Rand cerca di sfuggire a Moraine, che tenta di decidere il suo futuro, e si reca nella città di Tear per prendere possesso della mitica spada Callandor, che le leggende vogliono possa essere impugnata solo dal Drago Rinato. Moraine, intanto, accompagnata da Lan, Perrin e Loial, lo insegue disperatamente. Contemporaneamente a Tar Valon sono stati rubati dei preziosi manufatti dalle Aes Sedai dell’Ajah Nera; Egwene e Nynaeve, assieme ad Elayne, devono scovare i seguaci dell’Ombra presenti nella Torre stessa. Le loro indagini le portano a supporre che questi siano stati portati a Tear.

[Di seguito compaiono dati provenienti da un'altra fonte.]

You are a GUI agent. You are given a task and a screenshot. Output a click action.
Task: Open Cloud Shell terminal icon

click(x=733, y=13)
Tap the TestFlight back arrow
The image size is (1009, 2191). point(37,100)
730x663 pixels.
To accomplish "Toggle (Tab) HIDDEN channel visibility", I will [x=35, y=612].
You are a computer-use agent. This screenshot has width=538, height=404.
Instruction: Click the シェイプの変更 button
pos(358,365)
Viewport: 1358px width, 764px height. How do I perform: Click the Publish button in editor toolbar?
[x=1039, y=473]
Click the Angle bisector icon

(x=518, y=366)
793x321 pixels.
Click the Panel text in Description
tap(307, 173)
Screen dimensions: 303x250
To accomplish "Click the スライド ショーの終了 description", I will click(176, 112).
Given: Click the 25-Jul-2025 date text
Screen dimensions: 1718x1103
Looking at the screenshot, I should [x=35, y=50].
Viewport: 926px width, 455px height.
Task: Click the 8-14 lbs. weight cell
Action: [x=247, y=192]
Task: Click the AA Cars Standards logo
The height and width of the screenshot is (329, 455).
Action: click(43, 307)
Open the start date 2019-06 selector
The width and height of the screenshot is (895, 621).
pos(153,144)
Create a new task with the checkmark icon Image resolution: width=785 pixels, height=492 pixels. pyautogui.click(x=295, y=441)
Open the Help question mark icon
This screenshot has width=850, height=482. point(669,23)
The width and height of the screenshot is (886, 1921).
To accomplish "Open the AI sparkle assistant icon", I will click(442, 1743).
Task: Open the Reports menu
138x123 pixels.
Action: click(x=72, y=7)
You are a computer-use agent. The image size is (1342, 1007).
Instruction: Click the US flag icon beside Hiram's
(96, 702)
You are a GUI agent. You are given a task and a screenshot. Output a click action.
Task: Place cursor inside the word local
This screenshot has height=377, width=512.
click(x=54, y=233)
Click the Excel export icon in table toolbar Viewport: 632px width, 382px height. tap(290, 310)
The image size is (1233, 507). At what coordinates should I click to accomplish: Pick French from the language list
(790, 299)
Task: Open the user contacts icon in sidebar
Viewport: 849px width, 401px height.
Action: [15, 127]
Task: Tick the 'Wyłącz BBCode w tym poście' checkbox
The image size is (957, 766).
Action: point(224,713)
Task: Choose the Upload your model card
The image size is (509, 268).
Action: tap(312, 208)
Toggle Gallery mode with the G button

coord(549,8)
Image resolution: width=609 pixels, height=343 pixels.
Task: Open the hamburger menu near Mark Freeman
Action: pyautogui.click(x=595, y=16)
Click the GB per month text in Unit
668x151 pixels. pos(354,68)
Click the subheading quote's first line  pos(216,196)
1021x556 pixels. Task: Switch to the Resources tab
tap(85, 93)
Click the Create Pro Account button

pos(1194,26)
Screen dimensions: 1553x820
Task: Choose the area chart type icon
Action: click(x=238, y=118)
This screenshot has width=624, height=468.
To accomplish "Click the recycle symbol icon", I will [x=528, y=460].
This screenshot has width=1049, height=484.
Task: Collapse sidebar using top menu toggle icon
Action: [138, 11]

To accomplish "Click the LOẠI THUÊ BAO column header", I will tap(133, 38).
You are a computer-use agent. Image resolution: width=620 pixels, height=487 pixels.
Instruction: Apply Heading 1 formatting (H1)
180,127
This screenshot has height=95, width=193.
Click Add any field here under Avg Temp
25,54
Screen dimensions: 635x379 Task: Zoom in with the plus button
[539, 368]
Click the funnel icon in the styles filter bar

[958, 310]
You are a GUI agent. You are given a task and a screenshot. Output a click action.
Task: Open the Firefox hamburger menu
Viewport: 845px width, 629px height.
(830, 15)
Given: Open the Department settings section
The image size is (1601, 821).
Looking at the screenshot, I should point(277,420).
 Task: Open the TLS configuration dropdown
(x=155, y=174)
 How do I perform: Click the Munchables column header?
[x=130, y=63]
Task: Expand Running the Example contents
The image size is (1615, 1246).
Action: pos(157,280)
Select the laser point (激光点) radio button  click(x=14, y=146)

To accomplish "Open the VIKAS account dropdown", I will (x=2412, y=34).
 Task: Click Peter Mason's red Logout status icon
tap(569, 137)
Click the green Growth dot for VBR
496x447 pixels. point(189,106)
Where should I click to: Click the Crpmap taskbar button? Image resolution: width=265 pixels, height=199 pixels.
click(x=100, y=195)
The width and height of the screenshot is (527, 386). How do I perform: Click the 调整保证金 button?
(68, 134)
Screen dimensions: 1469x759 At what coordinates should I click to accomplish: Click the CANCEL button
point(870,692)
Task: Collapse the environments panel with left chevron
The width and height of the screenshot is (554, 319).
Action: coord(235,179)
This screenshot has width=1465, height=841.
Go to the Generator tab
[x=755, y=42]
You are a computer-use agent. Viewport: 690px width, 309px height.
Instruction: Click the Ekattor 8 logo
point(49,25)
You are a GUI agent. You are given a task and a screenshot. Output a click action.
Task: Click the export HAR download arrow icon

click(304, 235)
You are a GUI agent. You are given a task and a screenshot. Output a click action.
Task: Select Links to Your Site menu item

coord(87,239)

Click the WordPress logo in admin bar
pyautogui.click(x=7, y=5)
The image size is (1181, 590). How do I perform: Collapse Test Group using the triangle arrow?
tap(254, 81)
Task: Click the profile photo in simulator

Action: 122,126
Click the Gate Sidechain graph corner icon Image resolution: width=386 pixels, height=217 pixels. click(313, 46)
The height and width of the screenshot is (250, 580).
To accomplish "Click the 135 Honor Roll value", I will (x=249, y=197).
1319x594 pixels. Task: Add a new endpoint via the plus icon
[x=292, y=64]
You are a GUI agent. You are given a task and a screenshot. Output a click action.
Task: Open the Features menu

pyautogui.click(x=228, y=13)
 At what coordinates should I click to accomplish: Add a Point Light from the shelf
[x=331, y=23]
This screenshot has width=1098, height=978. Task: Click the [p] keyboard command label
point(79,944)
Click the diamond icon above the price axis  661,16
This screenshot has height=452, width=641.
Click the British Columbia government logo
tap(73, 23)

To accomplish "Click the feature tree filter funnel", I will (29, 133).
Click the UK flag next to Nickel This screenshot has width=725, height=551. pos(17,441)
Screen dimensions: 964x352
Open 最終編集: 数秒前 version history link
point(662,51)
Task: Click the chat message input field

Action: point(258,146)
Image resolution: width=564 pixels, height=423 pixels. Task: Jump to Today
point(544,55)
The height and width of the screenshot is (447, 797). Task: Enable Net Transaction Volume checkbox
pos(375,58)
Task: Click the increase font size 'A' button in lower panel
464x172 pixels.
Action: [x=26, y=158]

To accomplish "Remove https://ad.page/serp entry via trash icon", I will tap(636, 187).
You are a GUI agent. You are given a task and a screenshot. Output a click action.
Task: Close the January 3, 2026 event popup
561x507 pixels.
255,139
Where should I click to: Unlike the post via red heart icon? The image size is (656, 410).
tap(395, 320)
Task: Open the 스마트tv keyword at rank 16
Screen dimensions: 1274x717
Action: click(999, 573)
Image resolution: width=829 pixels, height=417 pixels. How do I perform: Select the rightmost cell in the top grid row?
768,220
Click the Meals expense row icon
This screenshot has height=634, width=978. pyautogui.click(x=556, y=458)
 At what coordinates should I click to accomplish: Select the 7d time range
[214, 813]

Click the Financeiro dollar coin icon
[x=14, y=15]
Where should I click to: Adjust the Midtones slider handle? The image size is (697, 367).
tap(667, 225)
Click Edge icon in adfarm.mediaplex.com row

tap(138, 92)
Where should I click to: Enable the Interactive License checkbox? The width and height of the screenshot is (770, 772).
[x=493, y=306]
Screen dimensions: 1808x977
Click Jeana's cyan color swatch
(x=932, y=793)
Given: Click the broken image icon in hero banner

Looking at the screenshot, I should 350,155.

Il mio parere è che questo Il drago rinato, terzo libro della saga, sia il più bello.

L’azione si fa più incalzante e la separazione dei tre ragazzi dei Fiumi Gemelli porta finalmente lo scrittore a delinearne i rispettivi caratteri e cambiamenti in maniera esaustiva.

Rand è il più riuscito, umanamente squassato da dubbi e paure. Nonostante vi sia un episodio non molto chiaro, in cui uccide degli uomini (a causa della follia?), la sua strada, il suo destino e le sue remore lo rendono vero, anche se i suoi continui dubbi possono annoiare il lettore; alla lunga l’eroe riluttante stanca e scade nel lamentoso, ma proprio quando sta per accadere ciò, Robert Jordan dona a Rand una nuova consapevolezza e forza che gli fanno accettare il proprio destino, rendendolo attivo e non più in balia degli eventi. Anche Mat, inizialmente il “cinico” e meno simpatico della situazione, diviene un personaggio migliore, grazie a una concretezza che non gli toglie l’attitudine altruista e quasi da eroe. Non solo, la sua nuova caratteristica di “fortunato”, genera situazioni estreme, che, lontano dal risultare scontate, sono molto avvincenti e sorprendono.

Perrin è forse il più solido e costante in tutti i libri; i suoi cambiamenti sono minimi. Anche lui diviene più consapevole della sua natura di Ta’veren, e l’affronta con la solidità e l’attaccamento al dovere che lo contraddistinguono; tanto che personalmente mi aspetto grosse sorprese da lui in futuro.

La struttura dei romanzi inizia comunque a diventare ripetitiva. Dopo essere stati dispersi toccando i quattro angoli del continente, tutti i protagonisti si ritrovano nello stesso posto, un punto di convergenza tessuto dalla Ruota del Tempo, in cui il mondo ha uno dei suoi punti nodali di svolte che condurranno verso il bene o il male.

Alla lunga questo schema potrebbe annoiare e sembra Jordan approfitti del fatto che La Ruota sia ciclica per riproporre di continuo gli stessi eventi. Per quanto mi riguarda considero questo aspetto soltanto una trama nella trama, dato che comunque i tre libri sono molto diversi tra loro. D’altronde se tutti i protagonisti si trovassero sempre assieme, ne risulterebbe un’infinita ‘cerca’, tra l’altro abbastanza ridondante: dare costantemente voce a sette otto personaggi che vivono gli stessi eventi è quantomeno noioso!

Anche in questo libro vengono introdotti nuovi personaggi, che so diventeranno importanti nei futuri volumi. Come suo solito Jordan conclude alcuni argomenti e ne introduce di nuovi, regalandoci di volta in volta un’evoluzione sempre più avvincente della sua saga.